The number of retail health clinics will double between 2012 and 2015, according to a research brief from Accenture, Retail medical clinics: From Foe to Friend? published in June 2013.
What are the driving market forces promoting the growth of retail clinics? Accenture points to a few key factors:
- Hospitals’ need to rationalize use of their emergency departments, which are often over-crowded and incorrectly utilized in cases of less-than-acute care. In addition, hospitals are now financially motivated under the Affordable Care Act (ACA, health reform) to reduce readmissions of patients into beds (particularly Medicare patients with acute myocardial infarction [heart attacks], congestive heart failure, and pneumonia).

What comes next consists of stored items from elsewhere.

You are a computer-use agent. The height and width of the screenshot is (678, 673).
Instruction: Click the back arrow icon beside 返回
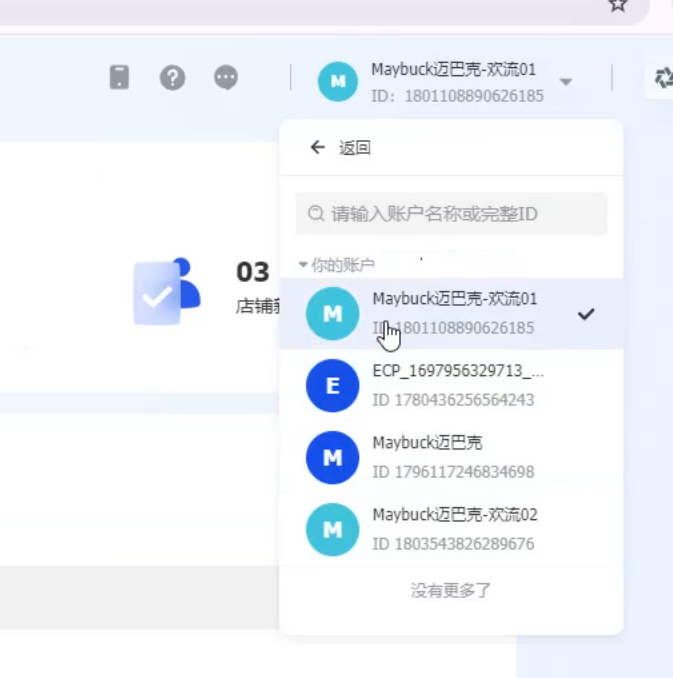(x=317, y=147)
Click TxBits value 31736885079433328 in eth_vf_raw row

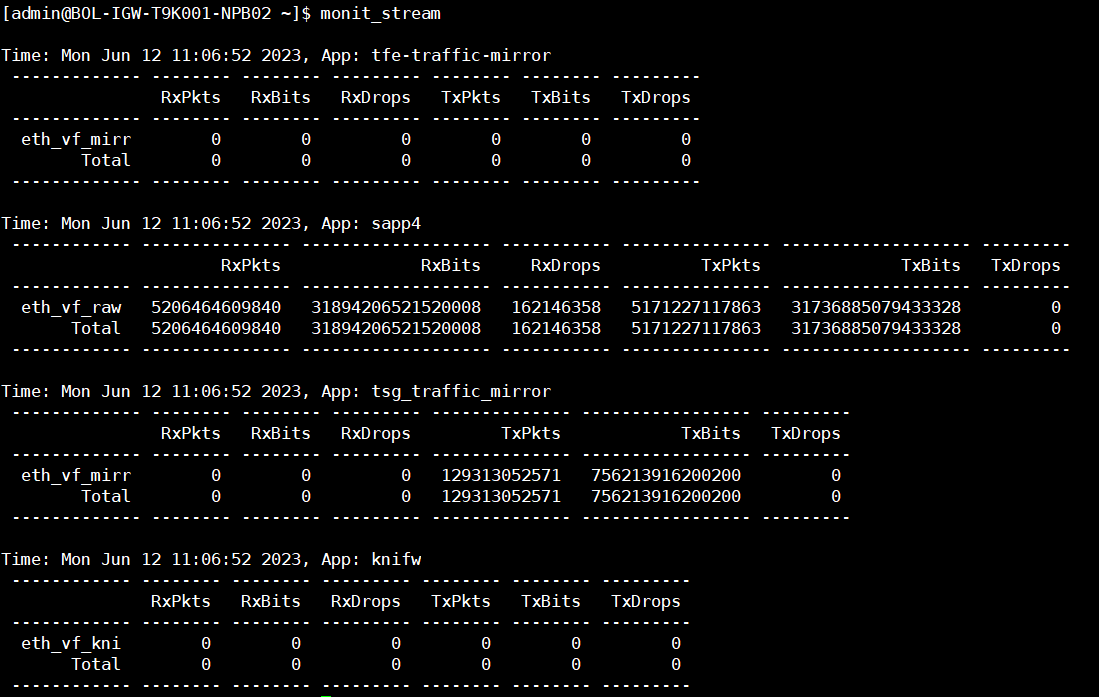tap(876, 307)
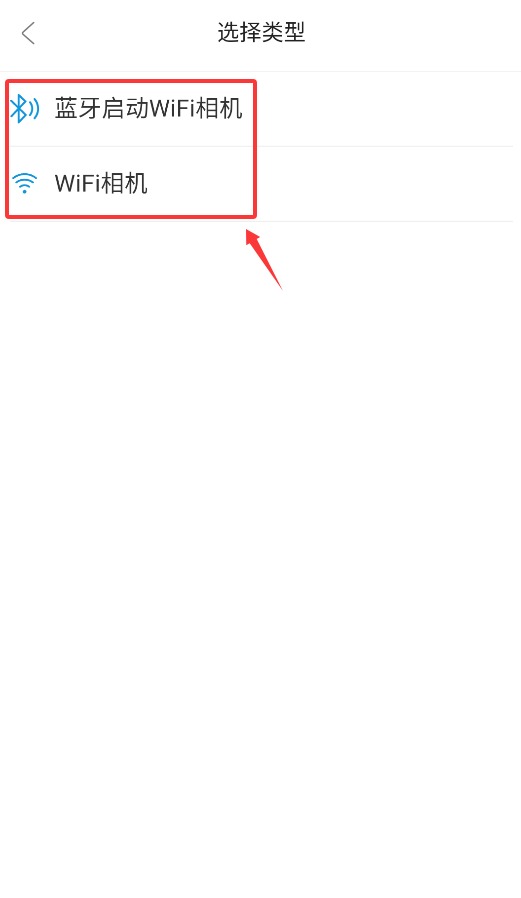This screenshot has width=521, height=898.
Task: Click the red arrow annotation
Action: 264,259
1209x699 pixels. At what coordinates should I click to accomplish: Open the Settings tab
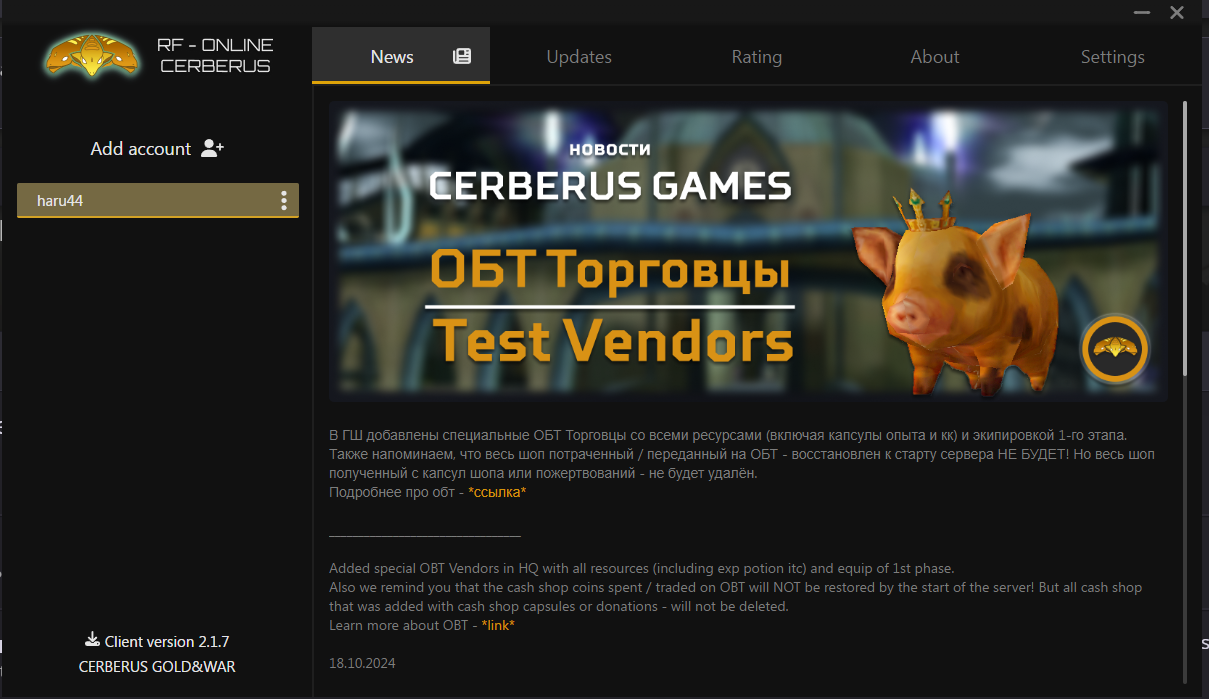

- The undersupply of primary care providers (PCPs) – internists, general practitioners, family doctors, and pediatricians – and the need for those in practice to extend services beyond normal hours to serve patients in more convenient times and locations.

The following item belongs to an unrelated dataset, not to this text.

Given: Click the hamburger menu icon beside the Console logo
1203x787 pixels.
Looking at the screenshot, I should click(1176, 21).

- Health plans that want to provide consumer-friendly health services to enrollees, and channel them to cost-effective levels of care to effectively manage costs and health plan premium dollars.

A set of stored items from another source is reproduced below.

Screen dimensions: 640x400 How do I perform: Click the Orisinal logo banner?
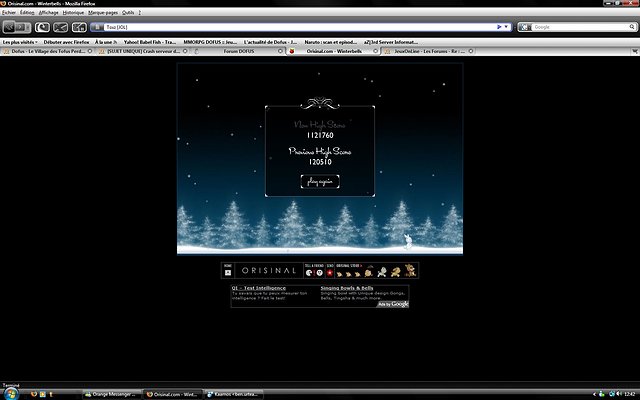point(269,271)
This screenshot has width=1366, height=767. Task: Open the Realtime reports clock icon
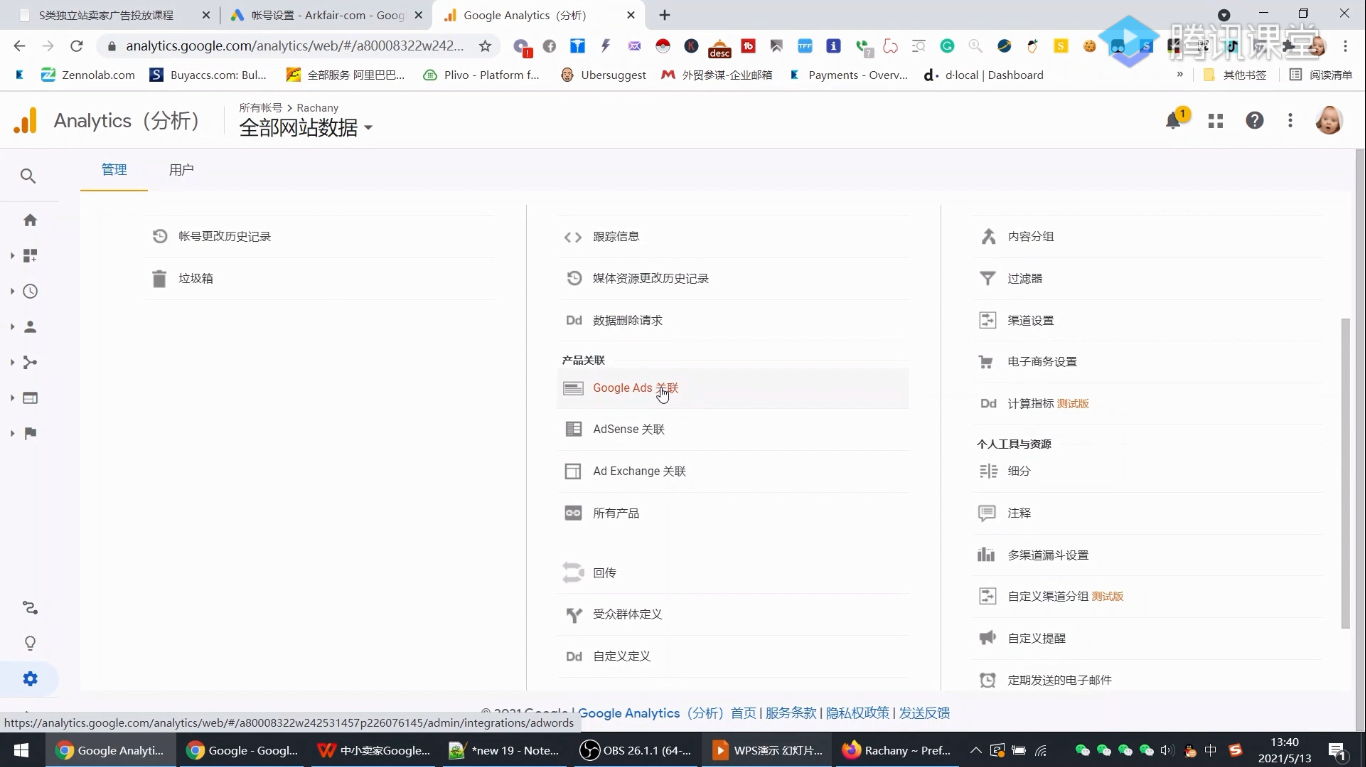coord(30,291)
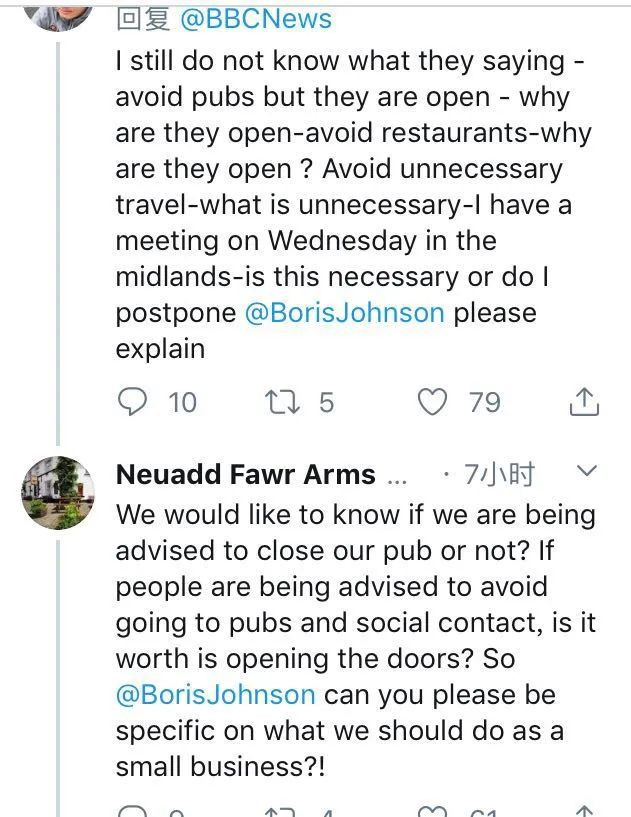Retweet the Neuadd Fawr Arms tweet
The width and height of the screenshot is (631, 817).
click(277, 811)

Dr. Kaveh Safavi who leads Accenture’s health practice in North America calls this phenomenon a “release valve” for the U.S. health system.
Health Populi’s Hot Points: Health citizens with a strong primary care backbone, such as those in Europe like Denmark, France, Germany and the United Kingdom, have better health outcomes than patients in the U.S. Retail clinics provide additional “bone structure” for the undersupplied American primary care infrastructure. So “release valve” as coined by Accenture is an apropos metaphor.
But does a release valve guarantee continuity of care or a way to fill an immediate need in a convenient, lower-cost package? It’s the latter, which isn’t a bad thing: it’s just not necessarily an optimal solution.
Don’t get me wrong here: I’m a fan of growing retail, convenient, lower-cost high quality health formats in the community where people live, work, play and pray. What would make my evaluation more positive is seeing the opportunities Accenture hints at come to fruition with the patient encounters getting captured into a continuity of care record. In so doing the person’s health visit gets recorded into a health information system where a medical home, regular care coach, or PCP can track the patient’s full health picture over time.
Adding more fragmentation to an already-episodic health system won’t solve the cost-and quality- problems of the U.S. health system. But if retail health clinics can become integral partners in accountable and value-based care ecosystems in local communities, bring on the Welcome Wagon for these part-time medical homes.